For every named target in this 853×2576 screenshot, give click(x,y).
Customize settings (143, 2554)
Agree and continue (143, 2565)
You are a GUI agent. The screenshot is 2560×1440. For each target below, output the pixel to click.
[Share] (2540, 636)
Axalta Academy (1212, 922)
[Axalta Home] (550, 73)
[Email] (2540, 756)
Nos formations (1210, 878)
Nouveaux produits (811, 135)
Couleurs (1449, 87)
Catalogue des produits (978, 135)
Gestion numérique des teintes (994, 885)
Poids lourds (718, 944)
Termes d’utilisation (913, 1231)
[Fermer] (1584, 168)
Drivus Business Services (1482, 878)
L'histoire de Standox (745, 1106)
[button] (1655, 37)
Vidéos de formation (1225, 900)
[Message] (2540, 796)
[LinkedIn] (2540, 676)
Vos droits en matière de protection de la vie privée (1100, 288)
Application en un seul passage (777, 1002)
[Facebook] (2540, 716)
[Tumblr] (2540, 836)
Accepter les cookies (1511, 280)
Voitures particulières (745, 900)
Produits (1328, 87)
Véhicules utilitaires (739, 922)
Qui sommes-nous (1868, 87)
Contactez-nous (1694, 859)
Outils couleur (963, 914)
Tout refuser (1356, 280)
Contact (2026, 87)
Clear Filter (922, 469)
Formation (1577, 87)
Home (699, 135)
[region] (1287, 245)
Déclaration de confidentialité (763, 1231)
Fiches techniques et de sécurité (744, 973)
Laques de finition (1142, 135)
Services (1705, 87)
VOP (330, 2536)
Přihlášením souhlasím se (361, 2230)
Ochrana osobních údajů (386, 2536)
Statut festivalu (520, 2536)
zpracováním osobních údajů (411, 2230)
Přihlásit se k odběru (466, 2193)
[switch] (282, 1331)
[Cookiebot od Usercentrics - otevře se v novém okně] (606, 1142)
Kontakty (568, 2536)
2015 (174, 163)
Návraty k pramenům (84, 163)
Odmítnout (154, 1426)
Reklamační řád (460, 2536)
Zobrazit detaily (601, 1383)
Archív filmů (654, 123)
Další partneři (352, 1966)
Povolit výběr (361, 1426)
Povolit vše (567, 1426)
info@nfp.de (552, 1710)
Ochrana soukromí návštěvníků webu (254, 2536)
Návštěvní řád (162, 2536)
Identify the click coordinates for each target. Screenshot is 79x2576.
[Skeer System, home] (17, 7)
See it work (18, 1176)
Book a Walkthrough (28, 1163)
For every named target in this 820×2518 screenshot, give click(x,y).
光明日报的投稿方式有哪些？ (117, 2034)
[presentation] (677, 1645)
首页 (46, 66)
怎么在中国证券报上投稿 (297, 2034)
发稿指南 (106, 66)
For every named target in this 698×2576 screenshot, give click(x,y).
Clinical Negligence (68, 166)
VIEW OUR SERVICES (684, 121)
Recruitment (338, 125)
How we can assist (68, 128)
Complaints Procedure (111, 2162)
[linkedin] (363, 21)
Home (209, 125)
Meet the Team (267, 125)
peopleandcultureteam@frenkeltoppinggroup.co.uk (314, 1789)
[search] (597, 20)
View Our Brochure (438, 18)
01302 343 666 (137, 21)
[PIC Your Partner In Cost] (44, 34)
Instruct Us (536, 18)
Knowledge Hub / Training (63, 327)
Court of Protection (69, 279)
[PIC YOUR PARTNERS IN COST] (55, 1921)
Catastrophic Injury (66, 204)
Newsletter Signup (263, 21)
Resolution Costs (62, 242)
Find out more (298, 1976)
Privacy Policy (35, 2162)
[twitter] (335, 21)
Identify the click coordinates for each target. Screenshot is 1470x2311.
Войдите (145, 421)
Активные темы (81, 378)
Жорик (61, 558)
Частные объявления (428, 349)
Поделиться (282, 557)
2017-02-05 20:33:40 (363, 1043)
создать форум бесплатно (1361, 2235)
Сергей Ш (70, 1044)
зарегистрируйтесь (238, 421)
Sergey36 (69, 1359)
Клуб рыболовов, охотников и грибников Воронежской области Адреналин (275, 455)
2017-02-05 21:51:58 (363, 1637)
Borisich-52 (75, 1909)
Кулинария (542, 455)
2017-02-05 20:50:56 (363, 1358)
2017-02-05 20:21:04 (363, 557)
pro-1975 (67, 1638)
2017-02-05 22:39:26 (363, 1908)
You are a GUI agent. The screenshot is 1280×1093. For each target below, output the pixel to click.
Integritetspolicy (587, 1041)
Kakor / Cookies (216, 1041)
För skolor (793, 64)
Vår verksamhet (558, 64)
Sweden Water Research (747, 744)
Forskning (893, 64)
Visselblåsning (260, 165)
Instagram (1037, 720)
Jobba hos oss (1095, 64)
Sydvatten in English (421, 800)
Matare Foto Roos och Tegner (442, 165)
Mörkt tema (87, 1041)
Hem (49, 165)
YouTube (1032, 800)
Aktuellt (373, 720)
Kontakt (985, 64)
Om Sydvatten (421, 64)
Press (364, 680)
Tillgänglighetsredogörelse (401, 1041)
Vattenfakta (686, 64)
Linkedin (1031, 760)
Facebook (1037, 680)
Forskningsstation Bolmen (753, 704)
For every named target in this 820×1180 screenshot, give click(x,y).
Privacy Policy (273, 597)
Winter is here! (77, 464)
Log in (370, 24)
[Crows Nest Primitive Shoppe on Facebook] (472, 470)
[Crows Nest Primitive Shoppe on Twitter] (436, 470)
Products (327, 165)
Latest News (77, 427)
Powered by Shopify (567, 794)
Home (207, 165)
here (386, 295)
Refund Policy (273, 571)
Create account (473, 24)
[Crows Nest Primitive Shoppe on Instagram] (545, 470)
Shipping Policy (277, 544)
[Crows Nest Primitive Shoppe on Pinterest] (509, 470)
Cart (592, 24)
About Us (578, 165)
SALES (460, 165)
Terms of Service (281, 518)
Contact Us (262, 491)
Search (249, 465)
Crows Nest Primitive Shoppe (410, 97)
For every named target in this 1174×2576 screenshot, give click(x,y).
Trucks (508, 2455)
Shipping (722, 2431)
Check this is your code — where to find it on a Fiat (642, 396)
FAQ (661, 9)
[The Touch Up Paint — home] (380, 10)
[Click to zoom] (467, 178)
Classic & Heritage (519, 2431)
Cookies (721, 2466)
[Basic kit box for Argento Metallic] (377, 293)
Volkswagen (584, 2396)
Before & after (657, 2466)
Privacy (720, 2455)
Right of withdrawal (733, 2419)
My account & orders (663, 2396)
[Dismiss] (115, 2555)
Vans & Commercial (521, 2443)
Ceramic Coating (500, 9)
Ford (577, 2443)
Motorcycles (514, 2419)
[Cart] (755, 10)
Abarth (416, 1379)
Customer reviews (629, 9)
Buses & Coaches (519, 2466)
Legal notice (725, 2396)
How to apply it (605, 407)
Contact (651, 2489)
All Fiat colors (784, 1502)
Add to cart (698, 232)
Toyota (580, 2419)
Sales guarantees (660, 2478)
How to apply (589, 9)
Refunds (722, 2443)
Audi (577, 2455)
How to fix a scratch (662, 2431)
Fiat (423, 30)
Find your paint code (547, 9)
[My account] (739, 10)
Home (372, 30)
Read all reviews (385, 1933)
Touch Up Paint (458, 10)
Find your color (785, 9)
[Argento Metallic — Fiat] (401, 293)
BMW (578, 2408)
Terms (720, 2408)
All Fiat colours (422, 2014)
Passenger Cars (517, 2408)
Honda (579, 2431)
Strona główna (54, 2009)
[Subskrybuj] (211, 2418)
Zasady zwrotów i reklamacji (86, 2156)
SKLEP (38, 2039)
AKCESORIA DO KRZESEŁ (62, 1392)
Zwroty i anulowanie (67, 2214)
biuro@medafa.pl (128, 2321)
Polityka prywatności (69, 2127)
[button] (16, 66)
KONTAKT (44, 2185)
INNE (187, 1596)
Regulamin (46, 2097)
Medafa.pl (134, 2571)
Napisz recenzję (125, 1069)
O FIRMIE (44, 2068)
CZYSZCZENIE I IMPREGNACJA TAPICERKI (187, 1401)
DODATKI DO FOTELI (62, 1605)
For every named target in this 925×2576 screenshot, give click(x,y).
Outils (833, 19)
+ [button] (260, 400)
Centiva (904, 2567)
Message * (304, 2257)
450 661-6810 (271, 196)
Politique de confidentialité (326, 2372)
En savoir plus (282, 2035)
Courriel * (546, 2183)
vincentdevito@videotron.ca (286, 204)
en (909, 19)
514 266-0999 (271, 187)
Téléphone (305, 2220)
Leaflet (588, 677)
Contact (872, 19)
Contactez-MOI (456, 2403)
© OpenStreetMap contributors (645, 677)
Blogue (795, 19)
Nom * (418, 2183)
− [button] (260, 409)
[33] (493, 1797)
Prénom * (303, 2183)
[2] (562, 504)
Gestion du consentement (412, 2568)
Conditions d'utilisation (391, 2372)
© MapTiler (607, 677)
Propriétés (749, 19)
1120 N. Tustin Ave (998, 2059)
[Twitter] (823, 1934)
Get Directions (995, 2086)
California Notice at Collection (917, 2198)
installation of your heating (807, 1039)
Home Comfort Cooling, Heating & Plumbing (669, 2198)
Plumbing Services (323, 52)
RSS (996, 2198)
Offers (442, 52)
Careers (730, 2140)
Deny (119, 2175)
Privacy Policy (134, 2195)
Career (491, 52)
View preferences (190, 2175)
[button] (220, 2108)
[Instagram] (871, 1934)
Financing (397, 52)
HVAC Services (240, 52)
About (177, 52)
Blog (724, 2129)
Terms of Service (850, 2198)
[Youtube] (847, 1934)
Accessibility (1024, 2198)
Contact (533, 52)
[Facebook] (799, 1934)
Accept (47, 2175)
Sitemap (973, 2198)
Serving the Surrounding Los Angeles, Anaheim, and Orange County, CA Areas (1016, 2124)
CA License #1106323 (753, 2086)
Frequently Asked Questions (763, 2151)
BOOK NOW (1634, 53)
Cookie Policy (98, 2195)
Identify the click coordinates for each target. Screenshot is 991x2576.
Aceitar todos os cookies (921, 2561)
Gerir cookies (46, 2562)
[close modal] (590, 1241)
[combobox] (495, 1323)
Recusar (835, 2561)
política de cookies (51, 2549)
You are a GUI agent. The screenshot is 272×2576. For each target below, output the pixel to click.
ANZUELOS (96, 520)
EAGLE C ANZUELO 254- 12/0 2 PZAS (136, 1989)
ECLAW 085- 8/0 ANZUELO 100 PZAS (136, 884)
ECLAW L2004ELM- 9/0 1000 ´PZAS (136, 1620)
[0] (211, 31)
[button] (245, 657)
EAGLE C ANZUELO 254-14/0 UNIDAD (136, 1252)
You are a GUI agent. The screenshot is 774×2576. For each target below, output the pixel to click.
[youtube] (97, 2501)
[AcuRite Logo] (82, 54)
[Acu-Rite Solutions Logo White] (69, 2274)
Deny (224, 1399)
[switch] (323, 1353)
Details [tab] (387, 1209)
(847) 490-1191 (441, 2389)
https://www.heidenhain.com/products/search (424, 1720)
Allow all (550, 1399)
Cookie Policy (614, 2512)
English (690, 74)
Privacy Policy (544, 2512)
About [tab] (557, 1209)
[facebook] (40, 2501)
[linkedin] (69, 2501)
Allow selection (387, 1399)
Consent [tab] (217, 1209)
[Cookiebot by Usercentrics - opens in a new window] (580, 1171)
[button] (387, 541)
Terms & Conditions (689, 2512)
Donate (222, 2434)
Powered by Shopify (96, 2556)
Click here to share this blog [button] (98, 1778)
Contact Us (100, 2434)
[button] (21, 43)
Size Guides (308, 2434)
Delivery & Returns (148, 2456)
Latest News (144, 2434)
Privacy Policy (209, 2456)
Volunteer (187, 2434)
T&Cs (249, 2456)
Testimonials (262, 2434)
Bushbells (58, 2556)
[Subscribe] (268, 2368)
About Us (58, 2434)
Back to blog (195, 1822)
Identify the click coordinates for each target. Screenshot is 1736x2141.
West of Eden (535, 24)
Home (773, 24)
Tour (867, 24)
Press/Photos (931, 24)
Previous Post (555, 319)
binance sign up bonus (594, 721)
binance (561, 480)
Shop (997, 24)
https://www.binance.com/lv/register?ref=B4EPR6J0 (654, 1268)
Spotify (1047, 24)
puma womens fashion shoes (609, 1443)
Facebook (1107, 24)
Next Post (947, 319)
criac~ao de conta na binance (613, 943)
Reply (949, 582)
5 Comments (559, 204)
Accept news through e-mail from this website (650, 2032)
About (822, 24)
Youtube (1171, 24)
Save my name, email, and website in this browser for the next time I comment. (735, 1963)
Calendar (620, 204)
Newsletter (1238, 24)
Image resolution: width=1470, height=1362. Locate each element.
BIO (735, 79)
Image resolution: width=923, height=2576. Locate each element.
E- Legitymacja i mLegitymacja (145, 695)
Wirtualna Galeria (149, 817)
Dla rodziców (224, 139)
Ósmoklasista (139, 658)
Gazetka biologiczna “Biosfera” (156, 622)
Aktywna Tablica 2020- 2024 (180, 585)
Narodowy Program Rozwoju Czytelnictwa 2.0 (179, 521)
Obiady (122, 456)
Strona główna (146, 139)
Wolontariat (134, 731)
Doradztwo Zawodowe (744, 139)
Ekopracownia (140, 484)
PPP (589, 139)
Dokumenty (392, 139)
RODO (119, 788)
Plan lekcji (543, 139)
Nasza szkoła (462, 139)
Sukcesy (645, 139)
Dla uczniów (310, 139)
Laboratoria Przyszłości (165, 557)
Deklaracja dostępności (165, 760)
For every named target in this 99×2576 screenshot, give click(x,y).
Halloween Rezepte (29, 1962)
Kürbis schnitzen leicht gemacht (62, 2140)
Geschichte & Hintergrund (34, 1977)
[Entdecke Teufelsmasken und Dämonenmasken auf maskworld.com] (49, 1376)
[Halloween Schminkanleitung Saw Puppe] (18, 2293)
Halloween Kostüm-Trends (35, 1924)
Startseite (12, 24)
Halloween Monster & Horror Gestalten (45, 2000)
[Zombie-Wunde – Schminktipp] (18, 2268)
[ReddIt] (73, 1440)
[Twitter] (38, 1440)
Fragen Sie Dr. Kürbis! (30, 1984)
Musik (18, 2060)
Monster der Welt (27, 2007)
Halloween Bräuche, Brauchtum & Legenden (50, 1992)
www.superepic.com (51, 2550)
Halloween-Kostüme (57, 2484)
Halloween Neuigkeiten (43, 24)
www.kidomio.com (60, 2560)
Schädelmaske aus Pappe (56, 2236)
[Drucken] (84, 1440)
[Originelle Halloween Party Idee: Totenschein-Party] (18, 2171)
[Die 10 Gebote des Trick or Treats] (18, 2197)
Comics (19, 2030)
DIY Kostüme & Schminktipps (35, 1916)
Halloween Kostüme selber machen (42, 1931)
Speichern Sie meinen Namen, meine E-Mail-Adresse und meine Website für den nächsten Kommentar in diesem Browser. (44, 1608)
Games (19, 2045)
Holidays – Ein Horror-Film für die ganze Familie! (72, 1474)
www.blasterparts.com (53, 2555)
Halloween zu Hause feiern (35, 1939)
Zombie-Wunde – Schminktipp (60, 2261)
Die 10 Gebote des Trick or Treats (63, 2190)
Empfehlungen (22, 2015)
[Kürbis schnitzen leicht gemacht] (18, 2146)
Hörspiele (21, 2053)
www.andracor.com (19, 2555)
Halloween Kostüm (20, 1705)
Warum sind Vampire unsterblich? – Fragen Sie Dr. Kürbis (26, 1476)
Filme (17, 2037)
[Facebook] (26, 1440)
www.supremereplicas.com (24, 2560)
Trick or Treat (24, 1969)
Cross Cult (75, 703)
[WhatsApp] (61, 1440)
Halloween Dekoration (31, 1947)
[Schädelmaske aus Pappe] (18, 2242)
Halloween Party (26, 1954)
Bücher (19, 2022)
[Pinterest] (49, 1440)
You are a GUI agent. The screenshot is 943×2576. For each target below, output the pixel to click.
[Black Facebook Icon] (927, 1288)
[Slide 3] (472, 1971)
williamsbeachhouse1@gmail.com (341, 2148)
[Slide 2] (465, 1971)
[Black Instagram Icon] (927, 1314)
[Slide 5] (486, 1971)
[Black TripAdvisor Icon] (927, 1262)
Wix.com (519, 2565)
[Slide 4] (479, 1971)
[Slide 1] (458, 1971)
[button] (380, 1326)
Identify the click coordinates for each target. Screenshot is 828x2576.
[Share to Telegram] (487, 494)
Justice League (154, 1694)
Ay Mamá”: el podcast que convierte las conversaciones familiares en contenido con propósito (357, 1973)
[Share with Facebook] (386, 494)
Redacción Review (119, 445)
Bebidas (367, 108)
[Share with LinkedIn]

• _What the task asks_
Print only what lies in the material above starting at the line with "Hörspiele (21, 2053)" and ending at the line with "[WhatsApp] (61, 1440)", every line exactly as given.

• _Response_
Hörspiele (21, 2053)
www.andracor.com (19, 2555)
Halloween Kostüm (20, 1705)
Warum sind Vampire unsterblich? – Fragen Sie Dr. Kürbis (26, 1476)
Filme (17, 2037)
[Facebook] (26, 1440)
www.supremereplicas.com (24, 2560)
Trick or Treat (24, 1969)
Cross Cult (75, 703)
[WhatsApp] (61, 1440)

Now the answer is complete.